Cyclophilins
Cyclophilins form one of the three PPIase families. The most abundant member of the cyclophilin family in humans is the prototypic cytoplasmic CypA. CypA was the first PPIase discovered by Fischer et al. in 1984. In humans, eighteen cyclophilin isoenzymes of different molecular masses have been described at present.
Human CypB mainly differs from CypA by a N-terminal signal sequence that directs the protein to the ER. Human CypD is targeted to the mitochondrial matrix. These prototypic cyclophilins consist only of one functional domain, the cyclophilin domain of about 160 amino acids.
Beside these cyclophilins, there are multidomain proteins formed by the cyclophilin domain and additional regulatory or signaling modules.
The cyclophilin domains share a three-dimensional structure characterized by an eight-stranded antiparallel barrel capped by helices. The enzymatic parameters of prototypic cyclophilins display high catalytic power as defined by catalytic efficiencies in the diffusion controlled range.

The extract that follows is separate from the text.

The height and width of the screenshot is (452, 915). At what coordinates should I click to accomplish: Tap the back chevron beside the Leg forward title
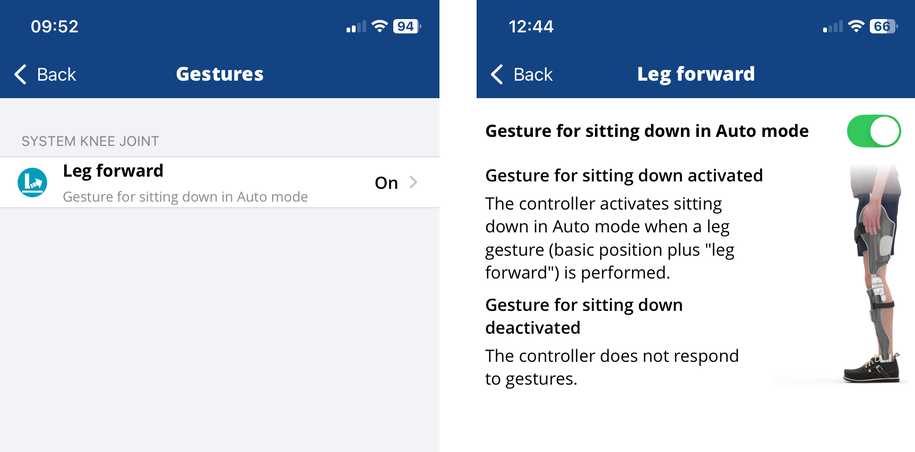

Crystal structure of human cyclophilin A in complex with a substrate peptide. (PDB ID:1FGL, CypA/VHAGPIAPGQNLER here shown: AGPIA) orange: Arg55, Gln63, His126 in the PPIase active site of CypA. Zhao et al. (1997) Structure 5: 139-146
There are several different molecular mechanism of cyclophilin catalysis proposed. The decrease the rotational barrier for the cis/trans isomerization may for example result from hydrophobic interactions within the active site or from the formation of a hydrogen bond in the enzyme-bound transition state involving the guanidine group of an active site arginine and the imide nitrogen atom of the substrate prolyl bond.
Many different proteins can functionally interact with the different cyclophilin isoenzymes. Cyclophilins have been found to be involved in several physiological and pathophysiological processes. For example, CypA is involved in HIV and HCV infection, CypB is involved in collagen fibril formation and CypD in the formation of the mitochondrial permeability transition pore. Formation of a complex between CypA and its inhibitor cyclosporin A (CsA) mediates clinical immunosuppression important for prevention of organ rejection in transplantation.
Some cyclophilin isoenzymes can move from the interior to the exterior of cells. In the extracellular space, the cyclophilins are implied in the control of cell-cell communication. They elicit a variety of intracellular signaling cascades involved in inflammatory processes. Thus, the extracellular portion of cyclophilins probably plays an important role in human diseases associated with acute or chronic inflammation like rheumatoid arthritis, sepsis, asthma and cardiovascular diseases.